PAGE EXCERPT:
......
Assistant Examiner: Gerard; Richard
Attorney, Agent or Firm: Pravel, Wilson & Gambrell
Claims
I claim:
1. In a blowout preventer having at least one blowout preventer ram
movable therein to adjustable closed positions for sealing contact
with a well pipe or the like in a bore of the blowout preventer, a
ram lock for locking the ram at the adjustable closed positions,
comprising:
(a) ram carrier means comprising a ram piston having a piston rod
with a threaded surface formed thereon for moving the ram to the
adjustable closed positions in the blowout preventer;
(b) lock means for locking said ram carrier means at adjustable
closed positions, comprising:
(1) a lock nut having a threaded surface formed thereon and engaged
by said threaded surface on said ram piston rod for rotational
movement with respect thereto during movement of the ram;
(2) a movable clutch plate mounted with said lock nut for
rotational movement therewith, said movable clutch plate having
ratchet teeth formed thereon;
(3) a fixed clutch plate having ratchet teeth formed thereon;
and
(4) means mounting said fixed clutch plate with the blowout
preventer against relative movement with respect thereto; and
(c) means for moving said ratchet teeth of said fixed clutch plate
and said movable clutch plate into engagement to lock said ram
carrier means against outward movement as the ram is moving
inwardly.
2. The structure of claim 1, wherein closing fluid pressure is
introduced against said ram carrier means to move the ram to the
closed position, and wherein said means for moving said ratchet
teeth comprises:
means responsive to the closing fluid pressure.
3. The structure of claim 1, wherein said means for moving said
ratchet teeth includes:
resilient means for moving said ratchet teeth into engagement.
4. The structure of claim 1, further including:
means for unlocking said lock means.
5. The structure of claim 4, wherein opening fluid pressure is
introduced against said ram carrier means to move the ram outwardly
from the closed position, and wherein said means for unlocking
further comprises:
means responding to the opening fluid pressure to unlock the ram
from the closed position.
6. The structure of claim 5, wherein:
said lock nut is engaged by said threaded surface on said ram
piston rod for rotational movement with respect thereto during
outward movement from the closed position.
7. The structure of claim 4, wherein said means for unlocking
comprises:
means for moving said ratchet teeth of said movable clutch plate
and said fixed clutch plate out of engagement.
......
INFORMATION GIVEN:
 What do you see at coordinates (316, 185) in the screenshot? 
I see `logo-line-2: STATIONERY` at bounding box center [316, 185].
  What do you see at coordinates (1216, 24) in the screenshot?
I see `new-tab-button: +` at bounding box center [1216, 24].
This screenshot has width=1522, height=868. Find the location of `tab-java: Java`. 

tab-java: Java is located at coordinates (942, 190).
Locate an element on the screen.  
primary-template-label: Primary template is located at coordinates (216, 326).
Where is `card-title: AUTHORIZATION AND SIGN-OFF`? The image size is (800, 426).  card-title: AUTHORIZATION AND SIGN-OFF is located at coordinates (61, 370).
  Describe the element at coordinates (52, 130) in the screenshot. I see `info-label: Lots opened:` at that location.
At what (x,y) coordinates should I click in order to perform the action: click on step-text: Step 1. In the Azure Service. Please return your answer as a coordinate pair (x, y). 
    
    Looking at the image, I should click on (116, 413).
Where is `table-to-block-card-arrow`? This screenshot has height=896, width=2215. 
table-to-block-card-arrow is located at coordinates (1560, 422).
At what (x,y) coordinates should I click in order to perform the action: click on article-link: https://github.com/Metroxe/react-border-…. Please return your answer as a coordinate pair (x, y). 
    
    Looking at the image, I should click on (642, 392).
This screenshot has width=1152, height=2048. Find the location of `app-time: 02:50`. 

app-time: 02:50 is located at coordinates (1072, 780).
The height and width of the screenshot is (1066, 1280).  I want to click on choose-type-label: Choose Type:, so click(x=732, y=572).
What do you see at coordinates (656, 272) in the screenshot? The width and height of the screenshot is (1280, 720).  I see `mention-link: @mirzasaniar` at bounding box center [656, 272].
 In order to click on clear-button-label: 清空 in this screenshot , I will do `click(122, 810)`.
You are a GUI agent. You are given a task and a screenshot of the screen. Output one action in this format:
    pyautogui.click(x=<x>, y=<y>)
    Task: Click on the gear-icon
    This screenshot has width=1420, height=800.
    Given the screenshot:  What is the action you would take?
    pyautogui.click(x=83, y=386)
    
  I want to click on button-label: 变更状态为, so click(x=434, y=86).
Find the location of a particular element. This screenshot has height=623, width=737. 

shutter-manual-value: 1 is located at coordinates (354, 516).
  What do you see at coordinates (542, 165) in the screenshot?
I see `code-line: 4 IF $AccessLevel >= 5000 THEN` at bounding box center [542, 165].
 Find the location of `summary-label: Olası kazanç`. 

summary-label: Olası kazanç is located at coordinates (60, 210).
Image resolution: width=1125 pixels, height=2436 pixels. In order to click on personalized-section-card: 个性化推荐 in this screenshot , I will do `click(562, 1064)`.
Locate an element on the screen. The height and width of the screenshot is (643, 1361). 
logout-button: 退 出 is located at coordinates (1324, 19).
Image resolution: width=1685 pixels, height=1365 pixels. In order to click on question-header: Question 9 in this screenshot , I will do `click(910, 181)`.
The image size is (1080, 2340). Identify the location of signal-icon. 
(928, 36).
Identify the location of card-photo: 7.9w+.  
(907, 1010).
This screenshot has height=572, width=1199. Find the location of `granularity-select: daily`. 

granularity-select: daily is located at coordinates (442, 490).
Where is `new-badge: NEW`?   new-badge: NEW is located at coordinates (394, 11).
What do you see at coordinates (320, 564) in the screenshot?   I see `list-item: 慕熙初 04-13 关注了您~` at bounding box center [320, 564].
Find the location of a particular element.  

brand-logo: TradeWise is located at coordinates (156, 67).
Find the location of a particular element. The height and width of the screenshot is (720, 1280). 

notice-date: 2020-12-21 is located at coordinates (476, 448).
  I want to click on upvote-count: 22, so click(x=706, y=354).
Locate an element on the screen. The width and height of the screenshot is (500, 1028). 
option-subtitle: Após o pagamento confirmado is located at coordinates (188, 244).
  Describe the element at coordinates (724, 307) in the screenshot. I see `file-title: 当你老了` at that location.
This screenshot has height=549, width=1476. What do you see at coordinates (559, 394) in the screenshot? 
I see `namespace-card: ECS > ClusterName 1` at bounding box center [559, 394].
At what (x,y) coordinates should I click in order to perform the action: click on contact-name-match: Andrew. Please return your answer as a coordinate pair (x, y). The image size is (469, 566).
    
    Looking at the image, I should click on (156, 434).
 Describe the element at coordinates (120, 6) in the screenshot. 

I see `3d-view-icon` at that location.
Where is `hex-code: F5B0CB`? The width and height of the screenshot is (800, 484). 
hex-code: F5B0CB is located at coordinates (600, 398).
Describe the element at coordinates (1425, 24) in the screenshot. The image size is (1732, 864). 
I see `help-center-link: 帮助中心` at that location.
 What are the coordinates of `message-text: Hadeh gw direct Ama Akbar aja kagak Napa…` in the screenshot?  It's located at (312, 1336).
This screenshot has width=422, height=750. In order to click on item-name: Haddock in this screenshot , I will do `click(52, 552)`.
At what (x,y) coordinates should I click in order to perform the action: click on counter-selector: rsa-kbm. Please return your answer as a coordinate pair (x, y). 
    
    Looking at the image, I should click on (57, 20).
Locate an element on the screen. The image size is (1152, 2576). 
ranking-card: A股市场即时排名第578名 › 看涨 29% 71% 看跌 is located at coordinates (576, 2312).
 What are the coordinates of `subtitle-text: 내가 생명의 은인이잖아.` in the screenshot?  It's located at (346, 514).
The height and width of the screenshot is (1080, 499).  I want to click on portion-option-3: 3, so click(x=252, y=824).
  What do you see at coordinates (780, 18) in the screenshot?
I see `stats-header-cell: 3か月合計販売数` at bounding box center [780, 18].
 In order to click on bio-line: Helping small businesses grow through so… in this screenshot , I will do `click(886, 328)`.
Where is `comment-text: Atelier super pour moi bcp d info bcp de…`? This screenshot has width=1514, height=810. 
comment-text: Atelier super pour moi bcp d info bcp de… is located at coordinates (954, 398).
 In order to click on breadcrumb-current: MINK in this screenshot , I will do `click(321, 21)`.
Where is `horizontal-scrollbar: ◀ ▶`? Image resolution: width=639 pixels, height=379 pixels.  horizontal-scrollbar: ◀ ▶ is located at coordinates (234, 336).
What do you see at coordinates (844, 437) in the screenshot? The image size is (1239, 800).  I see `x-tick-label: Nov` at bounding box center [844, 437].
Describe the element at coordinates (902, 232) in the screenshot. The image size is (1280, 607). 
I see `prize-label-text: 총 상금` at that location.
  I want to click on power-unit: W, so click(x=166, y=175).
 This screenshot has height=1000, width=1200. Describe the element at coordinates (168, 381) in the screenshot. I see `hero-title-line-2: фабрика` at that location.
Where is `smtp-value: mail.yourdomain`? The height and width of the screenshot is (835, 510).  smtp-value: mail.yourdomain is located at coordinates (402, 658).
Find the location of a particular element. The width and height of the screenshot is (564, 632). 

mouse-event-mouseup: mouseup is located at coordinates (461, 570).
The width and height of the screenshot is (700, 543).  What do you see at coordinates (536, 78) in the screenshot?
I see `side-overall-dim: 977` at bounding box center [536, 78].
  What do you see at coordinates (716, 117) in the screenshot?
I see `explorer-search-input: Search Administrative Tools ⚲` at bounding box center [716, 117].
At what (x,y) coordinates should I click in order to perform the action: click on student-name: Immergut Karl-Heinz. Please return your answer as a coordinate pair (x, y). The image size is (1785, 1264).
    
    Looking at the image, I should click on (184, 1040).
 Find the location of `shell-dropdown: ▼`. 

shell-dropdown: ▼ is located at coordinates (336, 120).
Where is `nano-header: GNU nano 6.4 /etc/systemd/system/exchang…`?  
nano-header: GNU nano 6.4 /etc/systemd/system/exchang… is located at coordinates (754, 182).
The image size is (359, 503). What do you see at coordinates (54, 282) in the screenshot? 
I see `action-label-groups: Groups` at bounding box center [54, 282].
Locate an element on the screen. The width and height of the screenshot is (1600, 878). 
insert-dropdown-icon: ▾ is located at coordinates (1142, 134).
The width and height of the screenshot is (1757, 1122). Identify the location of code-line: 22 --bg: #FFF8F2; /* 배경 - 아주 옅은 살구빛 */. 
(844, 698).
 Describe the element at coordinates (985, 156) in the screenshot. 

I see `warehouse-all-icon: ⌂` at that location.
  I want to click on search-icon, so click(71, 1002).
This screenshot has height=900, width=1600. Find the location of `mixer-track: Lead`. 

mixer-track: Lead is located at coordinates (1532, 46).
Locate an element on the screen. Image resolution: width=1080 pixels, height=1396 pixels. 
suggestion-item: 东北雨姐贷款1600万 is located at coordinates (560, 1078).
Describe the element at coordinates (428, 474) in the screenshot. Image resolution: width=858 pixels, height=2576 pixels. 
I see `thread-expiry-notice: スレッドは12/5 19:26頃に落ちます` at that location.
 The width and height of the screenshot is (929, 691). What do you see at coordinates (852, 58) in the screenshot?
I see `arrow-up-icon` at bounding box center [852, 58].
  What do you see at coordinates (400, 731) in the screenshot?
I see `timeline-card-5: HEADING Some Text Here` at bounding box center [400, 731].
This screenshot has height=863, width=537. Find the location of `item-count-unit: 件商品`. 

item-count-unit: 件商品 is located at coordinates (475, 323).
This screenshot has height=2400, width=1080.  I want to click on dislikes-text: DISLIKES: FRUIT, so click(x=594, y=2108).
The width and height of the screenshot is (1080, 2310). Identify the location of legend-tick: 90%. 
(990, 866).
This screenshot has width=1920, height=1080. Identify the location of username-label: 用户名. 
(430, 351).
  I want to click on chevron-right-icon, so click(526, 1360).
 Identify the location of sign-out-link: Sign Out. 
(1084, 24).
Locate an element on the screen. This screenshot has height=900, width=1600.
......
LIST OF TASKS:
A. In the blowout preventer patent claims, which firm is listed as attorney, agent or firm?
B. Reproduce the part of the blowout preventer patent claims starting at "5. The structure" and ending at "movement from the closed position.".
C. Carry on the blowout preventer patent claims from the point where they stop.

EXPECTED RESULTS:
A. Pravel, Wilson & Gambrell

B.
5. The structure of claim 4, wherein opening fluid pressure is
introduced against said ram carrier means to move the ram outwardly
from the closed position, and wherein said means for unlocking
further comprises:
means responding to the opening fluid pressure to unlock the ram
from the closed position.
6. The structure of claim 5, wherein:
said lock nut is engaged by said threaded surface on said ram
piston rod for rotational movement with respect thereto during
outward movement from the closed position.

C.
8. The structure of claim 7, wherein opening fluid pressure is
introduced against said ram carrier means to move the ram outwardly
from the closed position, and wherein said means for unlocking
further comprises:
means responding to the opening fluid pressure to move said ratchet
teeth out of engagement.
9. The structure of claim 8, wherein said means for unlocking
comprises:
a piston adapted for movement in response to opening fluid pressure
to a position moving said ratchet teeth out of engagement in
response to opening fluid pressures.
10. The structure of claim 1, wherein said means for moving
comprises:
means for moving said ratchet teeth of said fixed clutch plate and
said lock nut clutch plate into engagement to automatically lock
said ram carrier means against outward movement as the ram is
moving inwardly.
11. The structure of claim 1, wherein the preventer has at least a
pair of rams, and wherein each of the rams has a ram lock for
locking the ram at an adjustable closed position for sealing
contact with a well pipe or the like in a bore of the blowout
preventer, comprising:
(a) ram carrier means comprising a ram piston having a piston rod
with a threaded surface formed thereon for moving the ram to the
adjustable closed positions in the blowout preventer;
(b) lock means for locking said ram carrier means at adjustable
closed positions, comprising:
(1) a lock nut having a threaded surface formed thereon and engaged
by said threaded surface on said ram piston rod for rotational
movement with respect thereto during movement of the ram;
(2) a movable clutch plate mounted with said lock nut for
rotational movement therewith, said movable clutch plate having
ratchet teeth formed thereon;
(3) a fixed clutch plate having ratchet teeth formed thereon;
and
(4) means mounting said fixed clutch plate with the blowout
preventer against relative movement with respect thereto; and
(c) means for moving said ratchet teeth of said fixed clutch plate
and said movable clutch plate into engagement to lock said ram
carrier means against outward movement as the ram is moving
inwardly.
12. In a blowout preventer, a ram lock for automatically locking
the ram against reverse or outward movement during inward movement
to a closed position for contact of the ram with a well pipe or the
like in a bore of the preventer, comprising:
(a) ram carrier means comprising a ram piston having a piston rod
with a threaded surface formed thereon for moving the ram to and
from the adjustable closed position;
(b) lock means for locking said ram carrier means against outward
movement as the ram is moving inwardly, said lock means
comprising:
(1) a lock nut having a threaded surface formed thereon and engaged
by said threaded surface on said ram piston rod for rotational
movement with respect thereto during movement of the ram;
(2) a movable clutch plate mounted with said lock nut for
rotational movement therewith, said movable clutch plate having
ratchet teeth formed thereon;
(3) a fixed clutch plate having ratchet teeth formed thereon;
and
(4) means mounting said fixed clutch plate with the blowout
preventer against relative movement with respect thereto; and
(c) means for moving said ratchet teeth of said fixed clutch plate
and said movable clutch plate into engagement to lock said ram
carrier means against outward movement as the ram is moving
inwardly.
13. The structure of claim 12, wherein closing fluid pressure is
introduced against said ram carrier means to move the ram to the
closed position, and further including:
means for automatically moving said teeth of said movable clutch
plate and said fixed clutch plate into engagement and resisting
relative movement therebetween in response to the closing fluid
pressure.
14. The structure of claim 12, wherein said means moving said
ratchet teeth includes:
resilient means for moving said ratchet teeth into engagement.
15. The structure of claim 12, further including:
means for unlocking said lock means.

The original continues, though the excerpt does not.